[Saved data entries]
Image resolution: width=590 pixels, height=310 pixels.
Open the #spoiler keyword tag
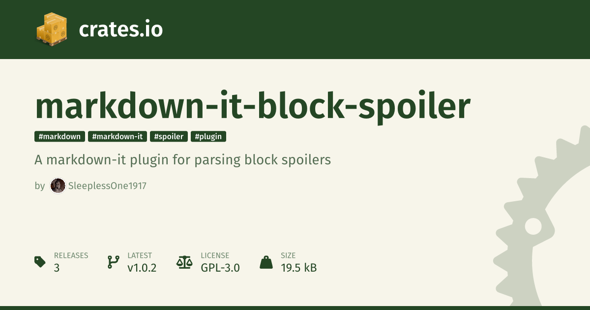(x=169, y=137)
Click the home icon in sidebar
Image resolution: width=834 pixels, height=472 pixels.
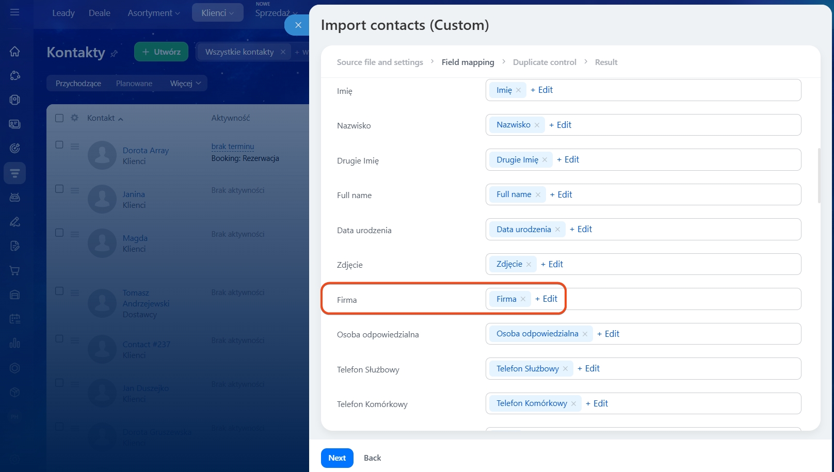14,51
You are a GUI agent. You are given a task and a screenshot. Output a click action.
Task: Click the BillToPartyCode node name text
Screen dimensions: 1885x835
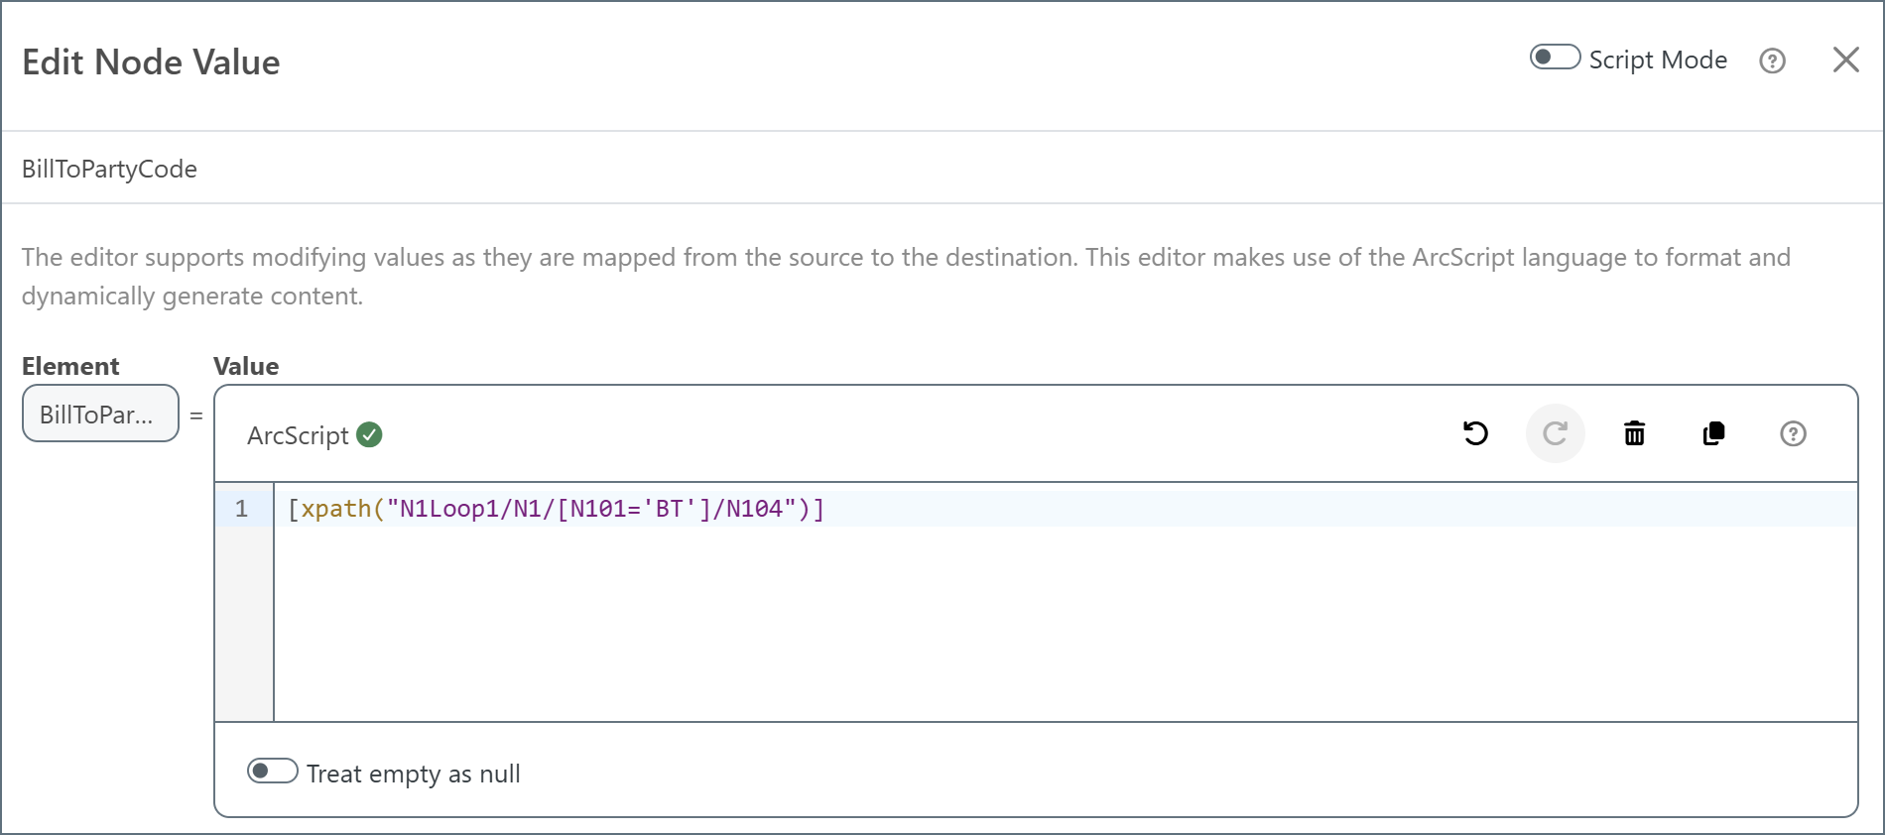coord(109,169)
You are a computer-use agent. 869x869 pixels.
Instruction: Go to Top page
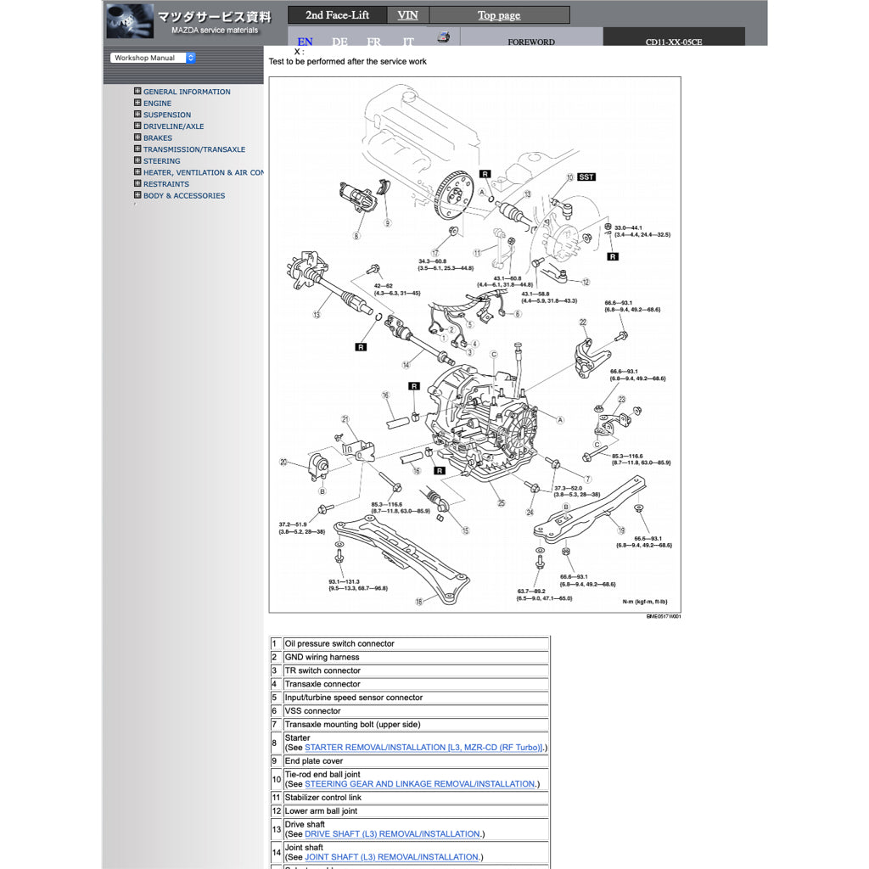[x=499, y=15]
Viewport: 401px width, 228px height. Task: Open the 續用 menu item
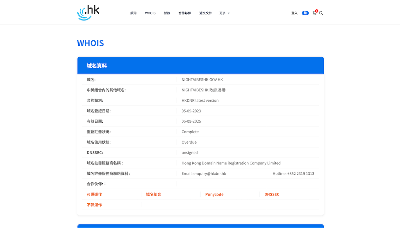click(134, 13)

▶ **To do**
Transcribe the records above exactly, leaving every picture out of the copy.

▶ **Task response**
Image resolution: width=590 pixels, height=310 pixels.
Open the #spoiler keyword tag
(x=169, y=137)
Click the home icon in sidebar
Image resolution: width=834 pixels, height=472 pixels.
14,51
You are a GUI agent. You are given a task and a screenshot. Output a click action.
Task: Click the BillToPartyCode node name text
Screen dimensions: 1885x835
coord(109,169)
You are a computer-use agent. 869x869 pixels.
Instruction: Go to Top page
[x=499, y=15]
Viewport: 401px width, 228px height. Task: Open the 續用 menu item
click(134, 13)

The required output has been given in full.